Posted by Anonymous on Thursday, May 12, 2005 10:06 PM
How do you paint the gauge detail on gauges that are sunken deeply into the dash, like those on a 68 vette? I've tried pins, toothpicks, and safety pins, but I can seem to get everything looking OK. Any suggestions?
  • Member since
    May 2004
  • From: Charlotte, NC
Posted by ragtop63 on Thursday, May 12, 2005 10:15 PM
I havent tried this yet. I recently went to a show in Newton, KS, where a guy had the most awesome gauges in his Cuda dash. He told me he drilled out the molded gauges, painted the dash, then printed out small gauge faces on his computer. He then added some color detail with pencils and glued them on the back of the dash. They were set pretty deep and looked great. I am going to try this on my '66 Nova Prostreet kit that's in the works. It may also work for you!

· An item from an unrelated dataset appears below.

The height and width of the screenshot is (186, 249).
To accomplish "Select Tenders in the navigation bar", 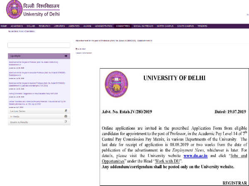I will pyautogui.click(x=203, y=26).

Ragtop is now in Charlotte! Check out my builds!

  • Member since
    May 2008
Posted by Anonymous on Thursday, May 12, 2005 11:15 PM
oh, i get it! I will try that! i'll tell you how it works out!
  • Member since
    November 2003
Posted by scalespeedworks on Friday, May 13, 2005 1:40 AM
I've done the printed gauges and I like the look.

I tried it with a sharp pin and for the size it actually looks pretty good. Nobody's going to be close enough to notice they're just blobs so I don't care. I think I could do it neater next time.


Ron http://www.scalespeedworks.com http://public.fotki.com/lauron/rons/model_cars/
  • Member since
    May 2008
Posted by Anonymous on Friday, May 13, 2005 5:13 AM
Scale that looks very good to me . Ill take that anyday!!!!
  • Member since
    May 2008
Posted by Anonymous on Friday, May 13, 2005 9:37 AM
That looks good to me! I think I'm going to try that. Thanks for the tip!
  • Member since
    February 2005
  • From: RIGHT HERE, where 'er you?
Posted by koda360 on Friday, May 13, 2005 9:41 AM
Another tip, if the dash is molded in black plastic, and you want white face gauges, paint the face flat white, use a needle to scrape the paint off the raised surfaces (numbers ect) after it's dry. Then you just need to paint the indicator needle red or orange. Apply a few drops of Microscale Crystal Clear for the clear cover and wahlah...
"Dream as if you'll live forever, live as if you'll die today" James Dean
  • Member since
    November 2003
  • From: Reedsville, Wisconsin
Posted by Nathan on Friday, May 13, 2005 9:42 AM
I use prismacolor artist pencils they come in every color imanginable and are on sale at hobbylobby right now

 My Fotki Album Still under construction

  • Member since
    May 2008
Posted by Anonymous on Friday, May 13, 2005 10:03 AM
Also, to get a very nice (and realistic!) lens over the top of any instrument face on a dashboard, a bit of clear 5-minute epoxy will do that, and that can be worked with to give just a bit of "domed effect" on the gauge (very few instrument faces except in years past) were truly flat glass or plastic) which can really make a detailed instrument stand out.

Biscuitbulder
  • Member since
    February 2005
  • From: RIGHT HERE, where 'er you?
Posted by koda360 on Friday, May 13, 2005 2:34 PM
Crystal Clear will do the same, don't think it'll dome though. Gonna have to try that epoxy. Great tip bb1.
"Dream as if you'll live forever, live as if you'll die today" James Dean
  • Member since
    May 2008
Posted by Anonymous on Saturday, May 14, 2005 1:18 PM
re: glazing the instruments; when you've finished use a few coats of oil paint varnish. it doesn't craze easily and doesn't seem to have the surface tension which creates a blobby, or domed look. (i agree with biscuit, most dial covers aren't flat, but if you dome them too much, which is what happens naturally with a thicker medium such as resin, they look too domed in 1/25. so for all intents and purposes i treat dial glass as flat and hence use a thinned picture varnish.)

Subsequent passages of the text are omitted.